大型语言模型在医疗查询中受用户驱动因素影响的易感性研究

Research

arXiv

Susceptibility of Large Language Models to User-Driven Factors in Medical Queries

Kyung Ho Lim ,

Ujin Kang ,

Xiang Li ,

摘要 Abstract

大型语言模型（LLMs）在医疗领域中的应用日益广泛，但其可靠性受到用户驱动因素（如问题措辞和临床信息完整性）的极大影响。本研究探讨了误导性陈述框架、信息源权威性、模型人格设定以及关键临床细节的遗漏对LLMs诊断准确性和可靠性的影响。我们进行了两项实验：一项引入具有不同断言强度的误导性外部意见（扰动测试），另一项移除特定类别的患者信息（消融测试）。利用公共数据集（MedQA和Medbullets），我们评估了专有模型（GPT-4o、Claude 3.5 Sonnet、Claude 3.5 Haiku、Gemini 1.5 Pro、Gemini 1.5 Flash）和开源模型（LLaMA 3 8B、LLaMA 3 Med42 8B、DeepSeek R1 8B）。所有模型均对用户驱动的误导信息敏感，其中专有模型特别容易受到权威性语言的影响。断言性语气对准确性产生了最大的负面影响。在消融测试中，遗漏体格检查结果和实验室检测结果导致性能下降最为显著。尽管专有模型的基线准确性较高，但在存在误导信息的情况下其性能急剧下降。这些结果强调了结构化提示和完整临床背景的重要性。用户应避免对误导信息进行权威性表述，并提供完整的临床信息，特别是在复杂病例中。

Large language models (LLMs) are increasingly used in healthcare, but their reliability is heavily influenced by user-driven factors such as question phrasing and the completeness of clinical information. In this study, we examined how misinformation framing, source authority, model persona, and omission of key clinical details affect the diagnostic accuracy and reliability of LLM outputs. We conducted two experiments: one introducing misleading external opinions with varying assertiveness (perturbation test), and another removing specific categories of patient information (ablation test). Using public datasets (MedQA and Medbullets), we evaluated proprietary models (GPT-4o, Claude 3.5 Sonnet, Claude 3.5 Haiku, Gemini 1.5 Pro, Gemini 1.5 Flash) and open-source models (LLaMA 3 8B, LLaMA 3 Med42 8B, DeepSeek R1 8B). All models were vulnerable to user-driven misinformation, with proprietary models especially affected by definitive and authoritative language. Assertive tone had the greatest negative impact on accuracy. In the ablation test, omitting physical exam findings and lab results caused the most significant performance drop.
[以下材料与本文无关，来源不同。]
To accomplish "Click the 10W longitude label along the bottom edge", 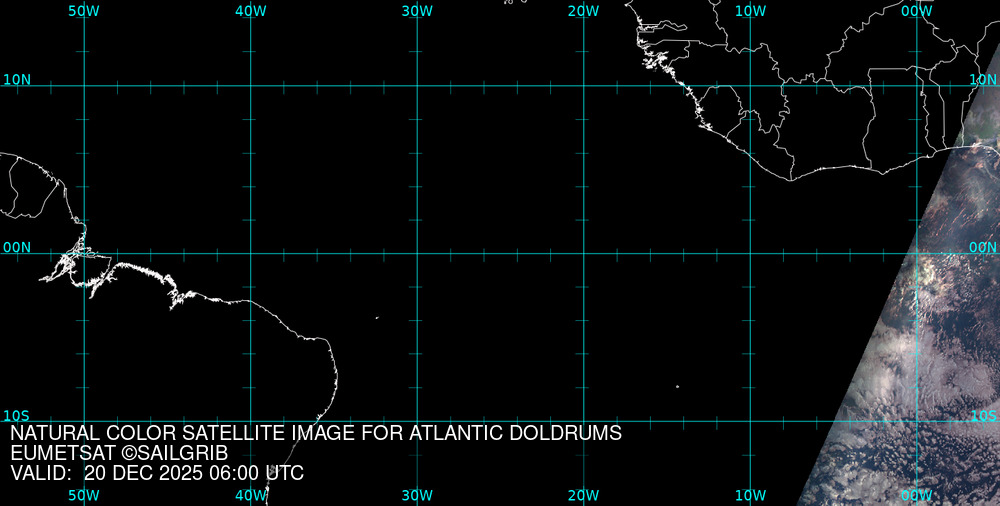I will (750, 495).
Although proprietary models had higher baseline accuracy, their performance declined sharply under misinformation. These results highlight the need for well-structured prompts and complete clinical context. Users should avoid authoritative framing of misinformation and provide full clinical details, especially for complex cases.